LockBit ransomware operations seized by law enforcement in ‘Operation Cronos’

Several operations of the notorious ransomware gang LockBit have been seized by global law enforcement authorities in a coordinated takeover under the banner “Operation Cronos.”

Eight “.onion” domains owned by the ransomware group have been taken over by the authorities and as of Tuesday were displaying a message that read: “The site is now under the control of law enforcement.”

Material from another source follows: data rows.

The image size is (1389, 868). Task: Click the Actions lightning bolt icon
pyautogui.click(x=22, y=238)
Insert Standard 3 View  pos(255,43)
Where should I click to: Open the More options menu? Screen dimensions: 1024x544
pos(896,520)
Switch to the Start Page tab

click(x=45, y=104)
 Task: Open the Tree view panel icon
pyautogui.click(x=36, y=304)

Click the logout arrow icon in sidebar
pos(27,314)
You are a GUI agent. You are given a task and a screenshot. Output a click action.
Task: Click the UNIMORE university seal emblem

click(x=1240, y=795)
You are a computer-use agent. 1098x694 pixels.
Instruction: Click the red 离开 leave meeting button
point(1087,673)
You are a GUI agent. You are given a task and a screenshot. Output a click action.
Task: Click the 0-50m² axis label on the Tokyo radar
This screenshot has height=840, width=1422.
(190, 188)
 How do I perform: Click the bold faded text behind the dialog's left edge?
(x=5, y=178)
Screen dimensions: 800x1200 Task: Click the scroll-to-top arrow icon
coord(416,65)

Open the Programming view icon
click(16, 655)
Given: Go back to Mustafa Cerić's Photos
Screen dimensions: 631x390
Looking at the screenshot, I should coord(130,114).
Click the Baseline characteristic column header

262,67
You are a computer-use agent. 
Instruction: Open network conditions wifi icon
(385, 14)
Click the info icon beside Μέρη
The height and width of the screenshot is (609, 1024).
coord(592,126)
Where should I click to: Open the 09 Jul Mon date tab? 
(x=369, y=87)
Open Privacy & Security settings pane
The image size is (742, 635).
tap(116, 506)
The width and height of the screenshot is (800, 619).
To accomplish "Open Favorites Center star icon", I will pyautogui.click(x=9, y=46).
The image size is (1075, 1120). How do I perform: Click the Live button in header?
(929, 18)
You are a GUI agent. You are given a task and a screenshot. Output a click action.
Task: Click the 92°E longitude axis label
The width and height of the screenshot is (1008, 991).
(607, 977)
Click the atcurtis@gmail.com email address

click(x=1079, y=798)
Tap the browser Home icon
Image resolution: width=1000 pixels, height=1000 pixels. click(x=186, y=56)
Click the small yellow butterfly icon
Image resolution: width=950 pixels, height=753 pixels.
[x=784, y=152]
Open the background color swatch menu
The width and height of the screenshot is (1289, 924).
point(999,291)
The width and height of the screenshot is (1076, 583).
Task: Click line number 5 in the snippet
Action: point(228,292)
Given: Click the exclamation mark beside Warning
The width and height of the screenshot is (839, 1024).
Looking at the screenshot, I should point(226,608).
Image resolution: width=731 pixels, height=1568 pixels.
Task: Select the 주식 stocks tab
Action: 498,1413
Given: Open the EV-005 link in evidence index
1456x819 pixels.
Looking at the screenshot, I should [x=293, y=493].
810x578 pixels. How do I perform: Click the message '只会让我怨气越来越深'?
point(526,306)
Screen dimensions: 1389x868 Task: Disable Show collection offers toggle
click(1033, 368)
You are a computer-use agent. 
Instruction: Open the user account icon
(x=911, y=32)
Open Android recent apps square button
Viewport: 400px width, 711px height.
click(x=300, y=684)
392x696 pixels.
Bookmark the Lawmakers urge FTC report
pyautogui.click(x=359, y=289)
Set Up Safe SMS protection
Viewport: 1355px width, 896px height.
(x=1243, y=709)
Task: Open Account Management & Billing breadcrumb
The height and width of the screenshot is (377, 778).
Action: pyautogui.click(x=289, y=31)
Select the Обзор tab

“This site is now under the control of The National Crime Agency of the UK, working in close cooperation with the FBI and the international law enforcement task force, Operation Cronos,” the message on the dark web portals read.

Additionally, the takeover has also locked out LockBit’s affiliates attempting to log into the affiliate panel.

Authorities to share further details

While the authorities or any other entities involved in “Operation Cronos” have released no public confirmation or press release regarding the seizure, the display message on the domains hints that a further revealing of operation details may be forthcoming. “We can confirm that LockBit’s services have been disrupted as a result of International Law Enforcement action — this is an ongoing and developing operation. Return here for more information at 11:30 GMT on Tuesday 20th Feb,” the message added.

Meanwhile, key operations of the ransomware gang have been seized including access to LockBit’s affiliate panel, a central control panel for LockBit’s affiliate groups to create and modify various LockBit ransomware-as-a-service (RaaS) samples, manage attacks and victims, run attack analytics, and publish blog posts.

“Law Enforcement has taken control of Lockbit’s platform and obtained all the information held on there,” said a block alert for login attempts made on the panel. “This information relates to the Lockbit group and you, their affiliate. We have source code, details of the victims you have attacked, the amount of money extorted, the data stolen, chats, and much, much more.”

LockBit faces takedown after a popular run

LockBit ransomware-as-a-service (RaaS) gained prominence quickly since its launch in 2019, making it the leading ransomware used in 2022, second only to the Russia-backed Conti ransomware group. In the first quarter of 2022, 15% of ransomware attacks were perpetrated by LockBit, while Conti contributed 16%, according to a report by ransomware incident response firm Coveware.

LockBit’s quicker evolution and claims of an edge over the competition, combined with Conti’s disintegration of smaller groups, led to it becoming even more formidable. With the launch of lockBit 3.0 in the second half of 2022, the group filled in the void from Conti’s disappearance and became the most used ransomware by the end of the third quarter of 2022.

The group sells access to the ransomware malware and associated infrastructure to affiliate (third-party) cybercriminals or groups, charging them a commission of 25% on the money received as ransom from attacks. Like most RaaS gangs, LockBit also employs double extortion tactics, allowing its affiliates to exfiltrate data out of victim organizations on top of encryption, for additional leak threats.